Already on GitHub? Sign in to your account

mgr/rgw: adding support for rgw multisite #47708

Merged
merged 13 commits into from Dec 7, 2022
Merged

Conversation

rkachach
Copy link
Contributor

@rkachach rkachach commented Aug 19, 2022

Fixes: https://tracker.ceph.com/issues/57160

Related PRs:
#50237
#50020
#50275
#48552

This effort builds on top of #42710 to add support for an easy RGW multi-site deployment and configuration. User should be able to create the corresponding RGW entities (realm, zonegroup and zone) and control the rgw daemons deployment by using a simple spec such as the following:

rgw_realm: myrealm
rgw_zonegroup: myzonegroup
rgw_zone: myzone
placement:
  hosts:
   - ceph-node-2
   - ceph-node-1
spec:
  rgw_frontend_port: 8080

Where the user in addition to specifying the the realm/zonegroup/zone to be created, also can control the details of RGW daemons deployments such as placement, port, etc. The RGW spec format is the same as used by cephadm so the user can provide advanced options already supported by cephadm RGW configuration such as SSL configuration.

Once deployed, the user can get the corresponding tokens for the available realms by using the command ceph rgw realm tokens which print the corresponding token for each realm.
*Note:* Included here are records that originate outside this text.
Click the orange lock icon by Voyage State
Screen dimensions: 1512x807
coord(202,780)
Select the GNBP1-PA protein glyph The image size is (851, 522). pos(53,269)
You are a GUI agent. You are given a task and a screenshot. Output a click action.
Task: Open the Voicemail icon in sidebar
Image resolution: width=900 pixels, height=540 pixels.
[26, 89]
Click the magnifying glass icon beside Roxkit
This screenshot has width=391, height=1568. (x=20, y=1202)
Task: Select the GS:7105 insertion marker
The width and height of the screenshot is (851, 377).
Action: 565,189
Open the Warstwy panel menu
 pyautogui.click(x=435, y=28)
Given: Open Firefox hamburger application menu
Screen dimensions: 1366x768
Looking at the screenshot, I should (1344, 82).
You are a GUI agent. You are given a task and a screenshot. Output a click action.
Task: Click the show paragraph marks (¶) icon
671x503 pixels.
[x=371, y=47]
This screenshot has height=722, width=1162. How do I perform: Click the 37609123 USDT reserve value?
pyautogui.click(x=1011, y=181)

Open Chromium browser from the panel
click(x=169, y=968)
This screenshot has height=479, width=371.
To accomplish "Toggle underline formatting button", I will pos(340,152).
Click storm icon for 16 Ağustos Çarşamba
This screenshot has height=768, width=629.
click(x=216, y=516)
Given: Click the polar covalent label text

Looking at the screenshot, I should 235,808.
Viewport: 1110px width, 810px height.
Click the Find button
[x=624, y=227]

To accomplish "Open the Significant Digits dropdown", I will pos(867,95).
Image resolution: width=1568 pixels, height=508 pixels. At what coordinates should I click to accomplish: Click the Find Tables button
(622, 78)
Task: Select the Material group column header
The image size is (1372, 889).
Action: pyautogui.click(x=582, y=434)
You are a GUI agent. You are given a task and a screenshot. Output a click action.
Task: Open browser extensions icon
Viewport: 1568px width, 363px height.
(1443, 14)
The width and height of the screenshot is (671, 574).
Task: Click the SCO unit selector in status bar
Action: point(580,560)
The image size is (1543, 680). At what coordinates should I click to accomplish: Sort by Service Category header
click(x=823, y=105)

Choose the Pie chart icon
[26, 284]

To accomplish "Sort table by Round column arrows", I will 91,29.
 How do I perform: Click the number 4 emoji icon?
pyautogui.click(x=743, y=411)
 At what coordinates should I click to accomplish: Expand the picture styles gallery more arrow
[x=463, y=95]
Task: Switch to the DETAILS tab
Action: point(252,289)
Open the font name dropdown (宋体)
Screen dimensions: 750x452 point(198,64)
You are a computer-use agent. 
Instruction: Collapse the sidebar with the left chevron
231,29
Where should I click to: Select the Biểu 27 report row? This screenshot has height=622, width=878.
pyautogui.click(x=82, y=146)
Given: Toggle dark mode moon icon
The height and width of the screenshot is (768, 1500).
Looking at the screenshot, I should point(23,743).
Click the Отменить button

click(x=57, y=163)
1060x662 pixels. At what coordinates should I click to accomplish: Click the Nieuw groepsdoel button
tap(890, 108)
Following is an example of this command output:

[ceph: root@ceph-node-0 /]# ceph rgw realm tokens | jq
[
  {
    "realm": "myrealm1",
    "token": "ewogICAgInJlYWxtX25hbWUiOiAibXlyZWFsbTEiLAogICAgInJlYWxtX2lkIjogImM5MmRmM2NiLTAxYmQtNDIwMS1hODVjLTIwYjYyMmM1ZDlmMSIsCiAgICAiZW5kcG9pbnQiOiAiaHR0cDovL2NlcGgtbm9kZS0xOjU1MDAiLAogICAgImFjY2Vzc19rZXkiOiAiSTZEOUxPRExHUlNGQU1JQzVZSUkiLAogICAgInNlY3JldCI6ICIxakZORmhEWEtrSUxaanhTc3JqWW5lMXNVV3ZCVjM2NFl3NHlBTFhoIgp9"
  },
  {
    "realm": "myrealm2",
    "token": "ewogICAgInJlYWxtX25hbWUiOiAibXlyZWFsbTIiLAogICAgInJlYWxtX2lkIjogIjE5YTgzZjJhLWUzNWItNDA1Ny1hNGIxLTFiYzQxYzc3MzY4YSIsCiAgICAiZW5kcG9pbnQiOiAiaHR0cDovL2NlcGgtbm9kZS0wOjY1MDAiLAogICAgImFjY2Vzc19rZXkiOiAiSzFRTTc0RDVPQ1M5QjRTMllDN0siLAogICAgInNlY3JldCI6ICJXMDdBVVVXanlMSjd0dmlMZUtCbHpwcmp3TkVmUE9mMDJRUU12ZDB0Igp9"
  }
]

By using the token, the user can create and sync new zones on the secondary cluster easily by providing a spec such as the following (please, notice the usage of the token as part of the spec). Again, the format of this spec is the same used by cephadm so the user can use all the options already supported by the orchestrator.

rgw_realm: myrealm1
rgw_zonegroup: myzonegroup1
rgw_zone: secondary-zone-1
rgw_realm_token: ewogICAgInJlYWxtX25hbWUiOiAibXlyZWFsbTEiLAogICAgInJlYWxtX2lkIjogImM5MmRmM2NiLTAxYmQtNDIwMS1hODVjLTIwYjYyMmM1ZDlmMSIsCiAgICAiZW5kcG9pbnQiOiAiaHR0cDovL2NlcGgtbm9kZS0xOjU1MDAiLAogICAgImFjY2Vzc19rZXkiOiAiSTZEOUxPRExHUlNGQU1JQzVZSUkiLAogICAgInNlY3JldCI6ICIxakZORmhEWEtrSUxaanhTc3JqWW5lMXNVV3ZCVjM2NFl3NHlBTFhoIgp9
placement:
  hosts:
   - ceph2-node-2
   - ceph2-node-1
spec:
  rgw_frontend_port: 5500

This spec is used to create the secondary zone by running the command:

ceph rgw zone create -i <spec-file>.yaml
This should create the secondary zone by using the provided token and start the RGW synchronization process. Following is an example of the sync status of the new created zone.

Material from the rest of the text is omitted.